[Data for analysis]:
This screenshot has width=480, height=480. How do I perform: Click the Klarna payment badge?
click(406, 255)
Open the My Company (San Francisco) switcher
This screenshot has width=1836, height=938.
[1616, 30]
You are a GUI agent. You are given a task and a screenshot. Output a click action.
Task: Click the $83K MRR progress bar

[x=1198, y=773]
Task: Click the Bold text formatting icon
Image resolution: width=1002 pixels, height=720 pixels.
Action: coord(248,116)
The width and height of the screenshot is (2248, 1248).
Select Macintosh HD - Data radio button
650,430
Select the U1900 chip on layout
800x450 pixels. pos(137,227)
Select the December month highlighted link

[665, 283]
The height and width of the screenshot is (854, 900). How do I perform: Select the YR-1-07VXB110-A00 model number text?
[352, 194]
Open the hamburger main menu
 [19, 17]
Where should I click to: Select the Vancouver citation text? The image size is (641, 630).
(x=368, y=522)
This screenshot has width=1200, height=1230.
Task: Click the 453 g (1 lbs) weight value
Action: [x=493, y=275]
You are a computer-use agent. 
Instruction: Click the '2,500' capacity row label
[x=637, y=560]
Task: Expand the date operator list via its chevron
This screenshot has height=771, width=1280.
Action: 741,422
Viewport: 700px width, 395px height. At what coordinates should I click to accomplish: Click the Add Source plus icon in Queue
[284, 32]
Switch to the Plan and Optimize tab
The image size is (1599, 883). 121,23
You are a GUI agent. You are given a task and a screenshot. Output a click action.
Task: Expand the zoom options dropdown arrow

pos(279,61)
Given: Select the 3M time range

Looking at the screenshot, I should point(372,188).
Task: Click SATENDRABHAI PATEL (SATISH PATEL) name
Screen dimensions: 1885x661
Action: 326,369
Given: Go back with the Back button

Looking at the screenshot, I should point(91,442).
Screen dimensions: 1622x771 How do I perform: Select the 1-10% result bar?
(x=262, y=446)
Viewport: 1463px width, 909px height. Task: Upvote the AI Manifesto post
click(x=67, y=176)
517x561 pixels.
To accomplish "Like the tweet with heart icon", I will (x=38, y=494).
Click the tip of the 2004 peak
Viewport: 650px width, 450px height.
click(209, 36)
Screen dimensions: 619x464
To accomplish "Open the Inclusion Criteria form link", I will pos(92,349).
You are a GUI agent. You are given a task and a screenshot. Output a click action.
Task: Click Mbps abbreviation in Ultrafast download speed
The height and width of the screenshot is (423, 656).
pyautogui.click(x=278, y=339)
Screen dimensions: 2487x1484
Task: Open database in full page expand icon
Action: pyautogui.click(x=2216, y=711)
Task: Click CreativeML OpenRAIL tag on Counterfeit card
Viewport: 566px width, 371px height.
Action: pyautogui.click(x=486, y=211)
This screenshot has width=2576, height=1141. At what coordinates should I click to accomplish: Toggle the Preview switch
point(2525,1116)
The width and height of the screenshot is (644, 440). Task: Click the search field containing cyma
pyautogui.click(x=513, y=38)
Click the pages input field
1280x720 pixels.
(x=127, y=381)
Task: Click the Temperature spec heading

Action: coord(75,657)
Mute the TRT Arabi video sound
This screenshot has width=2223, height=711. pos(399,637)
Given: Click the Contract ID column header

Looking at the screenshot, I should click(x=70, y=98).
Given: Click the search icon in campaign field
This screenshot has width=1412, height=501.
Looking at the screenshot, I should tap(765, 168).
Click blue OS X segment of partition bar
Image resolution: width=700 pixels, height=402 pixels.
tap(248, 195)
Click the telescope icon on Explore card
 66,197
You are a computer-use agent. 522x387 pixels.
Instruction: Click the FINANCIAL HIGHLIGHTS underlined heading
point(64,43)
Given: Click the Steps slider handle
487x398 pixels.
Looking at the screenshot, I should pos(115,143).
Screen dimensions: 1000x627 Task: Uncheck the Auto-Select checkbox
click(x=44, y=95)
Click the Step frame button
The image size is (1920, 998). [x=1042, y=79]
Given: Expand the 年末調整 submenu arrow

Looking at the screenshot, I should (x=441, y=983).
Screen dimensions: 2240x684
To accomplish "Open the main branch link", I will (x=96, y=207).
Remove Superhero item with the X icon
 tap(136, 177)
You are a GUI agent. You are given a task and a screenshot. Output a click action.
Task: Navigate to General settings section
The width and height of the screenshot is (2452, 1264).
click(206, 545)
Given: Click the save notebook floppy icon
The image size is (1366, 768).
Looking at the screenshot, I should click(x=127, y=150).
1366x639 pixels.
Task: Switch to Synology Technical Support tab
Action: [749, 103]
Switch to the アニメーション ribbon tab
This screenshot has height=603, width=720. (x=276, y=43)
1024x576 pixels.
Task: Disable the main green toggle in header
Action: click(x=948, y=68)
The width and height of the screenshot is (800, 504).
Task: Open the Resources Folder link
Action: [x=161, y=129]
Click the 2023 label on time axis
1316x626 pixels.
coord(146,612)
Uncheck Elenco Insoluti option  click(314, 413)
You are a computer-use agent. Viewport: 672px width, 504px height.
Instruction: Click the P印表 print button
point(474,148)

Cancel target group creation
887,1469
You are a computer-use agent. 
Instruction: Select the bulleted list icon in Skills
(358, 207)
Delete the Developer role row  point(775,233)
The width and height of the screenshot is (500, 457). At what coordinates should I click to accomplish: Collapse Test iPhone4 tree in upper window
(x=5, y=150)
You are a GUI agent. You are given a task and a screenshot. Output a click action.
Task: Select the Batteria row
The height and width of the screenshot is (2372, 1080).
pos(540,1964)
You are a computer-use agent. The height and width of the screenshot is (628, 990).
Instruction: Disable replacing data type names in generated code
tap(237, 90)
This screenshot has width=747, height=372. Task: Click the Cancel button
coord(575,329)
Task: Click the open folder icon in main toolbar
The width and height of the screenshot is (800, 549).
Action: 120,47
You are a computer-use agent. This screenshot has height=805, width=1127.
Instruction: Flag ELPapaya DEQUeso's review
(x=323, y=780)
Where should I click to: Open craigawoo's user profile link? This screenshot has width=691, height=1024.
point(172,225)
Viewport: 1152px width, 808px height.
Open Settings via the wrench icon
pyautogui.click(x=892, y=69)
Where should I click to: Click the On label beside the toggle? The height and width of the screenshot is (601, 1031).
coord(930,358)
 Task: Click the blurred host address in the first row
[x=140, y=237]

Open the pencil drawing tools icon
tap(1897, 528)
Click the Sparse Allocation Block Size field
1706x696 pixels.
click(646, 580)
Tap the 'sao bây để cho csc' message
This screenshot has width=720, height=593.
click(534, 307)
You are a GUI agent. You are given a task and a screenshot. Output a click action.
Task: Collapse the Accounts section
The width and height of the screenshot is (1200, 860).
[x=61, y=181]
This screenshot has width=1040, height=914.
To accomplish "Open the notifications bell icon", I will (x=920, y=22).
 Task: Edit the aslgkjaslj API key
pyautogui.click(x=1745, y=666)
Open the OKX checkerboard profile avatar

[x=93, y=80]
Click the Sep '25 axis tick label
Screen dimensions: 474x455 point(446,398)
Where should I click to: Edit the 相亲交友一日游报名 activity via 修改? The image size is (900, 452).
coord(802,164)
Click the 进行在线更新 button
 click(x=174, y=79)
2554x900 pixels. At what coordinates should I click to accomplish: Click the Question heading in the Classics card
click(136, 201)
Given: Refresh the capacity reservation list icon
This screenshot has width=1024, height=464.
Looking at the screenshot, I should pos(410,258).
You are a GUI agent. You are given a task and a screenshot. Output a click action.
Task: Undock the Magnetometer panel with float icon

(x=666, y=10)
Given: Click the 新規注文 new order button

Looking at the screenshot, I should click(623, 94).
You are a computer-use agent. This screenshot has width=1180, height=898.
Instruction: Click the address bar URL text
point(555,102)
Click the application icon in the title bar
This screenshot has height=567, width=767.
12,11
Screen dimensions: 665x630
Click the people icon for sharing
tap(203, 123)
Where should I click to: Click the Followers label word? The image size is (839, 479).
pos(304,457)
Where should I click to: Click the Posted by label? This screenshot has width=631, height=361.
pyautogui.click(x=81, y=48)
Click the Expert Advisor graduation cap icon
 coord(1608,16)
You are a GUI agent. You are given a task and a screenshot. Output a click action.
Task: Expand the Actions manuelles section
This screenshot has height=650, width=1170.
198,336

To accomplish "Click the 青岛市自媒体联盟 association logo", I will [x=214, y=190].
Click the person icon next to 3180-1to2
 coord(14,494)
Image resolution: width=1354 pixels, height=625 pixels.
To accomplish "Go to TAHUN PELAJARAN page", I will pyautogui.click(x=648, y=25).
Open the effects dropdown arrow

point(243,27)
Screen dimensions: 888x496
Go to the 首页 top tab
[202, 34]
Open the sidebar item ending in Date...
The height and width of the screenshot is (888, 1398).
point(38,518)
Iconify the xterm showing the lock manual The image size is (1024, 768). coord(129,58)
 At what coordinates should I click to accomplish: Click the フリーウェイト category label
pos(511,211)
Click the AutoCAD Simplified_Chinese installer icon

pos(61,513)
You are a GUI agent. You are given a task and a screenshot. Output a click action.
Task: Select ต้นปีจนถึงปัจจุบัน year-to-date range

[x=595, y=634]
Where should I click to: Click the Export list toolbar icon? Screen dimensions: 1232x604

[Problem statement]: Give back, verbatim, the lines from the top of the entries above through the line containing "The width and height of the screenshot is (2248, 1248).".

[Answer to the exercise]:
This screenshot has width=480, height=480. How do I perform: Click the Klarna payment badge?
click(406, 255)
Open the My Company (San Francisco) switcher
This screenshot has width=1836, height=938.
[1616, 30]
You are a GUI agent. You are given a task and a screenshot. Output a click action.
Task: Click the $83K MRR progress bar

[x=1198, y=773]
Task: Click the Bold text formatting icon
Image resolution: width=1002 pixels, height=720 pixels.
Action: coord(248,116)
The width and height of the screenshot is (2248, 1248).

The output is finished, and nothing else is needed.